Ty Powell

No. 48, 57, 58
- Position: Linebacker

Personal information
- Born: April 27, 1988 (age 38) Marina, California, U.S.
- Listed height: 6 ft 2 in (1.88 m)
- Listed weight: 249 lb (113 kg)

Career information
- High school: Seaside (Seaside, California)
- College: Harding
- NFL draft: 2013: 7th round, 231st overall pick

Career history
- Seattle Seahawks (2013)*; New York Giants (2013)*; Buffalo Bills (2013–2015); Philadelphia Eagles (2016)*;
- * Offseason or practice squad member only

Career NFL statistics
- Total tackles: 23
- Sacks: 1
- Stats at Pro Football Reference

= Ty Powell =

American football player (born 1988)

Ty Powell (born April 27, 1988) is an American former professional football player who was a linebacker in the National Football League (NFL). After transferring from De Anza College, Powell began playing college football in 2011 for the Harding Bisons in Arkansas. He was selected in the seventh round, 231 overall by the Seattle Seahawks in the 2013 NFL draft.

==Early life==
His hometown is Marina, California, and he attended nearby Seaside High School.

==Professional career==

===Seattle Seahawks===
Powell was selected by the Seattle Seahawks in the seventh round (231st overall pick) of the 2013 NFL draft.

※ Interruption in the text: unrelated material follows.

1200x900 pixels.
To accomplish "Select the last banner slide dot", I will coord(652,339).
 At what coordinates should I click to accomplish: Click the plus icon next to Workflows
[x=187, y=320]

On September 11, 2013, Powell was signed to the Seahawks practice squad, and he was released on September 12, 2013.

===New York Giants===
On September 24, 2013, Powell was signed to the New York Giants.

===Buffalo Bills===
The Buffalo Bills signed Powell off of the Giants practice squad on October 8, 2013. He was an active player in the 2013 and 2014 seasons.

===Philadelphia Eagles===
On May 17, 2016, Powell signed with the Philadelphia Eagles. On June 9, 2016, Powell announced his retirement from football.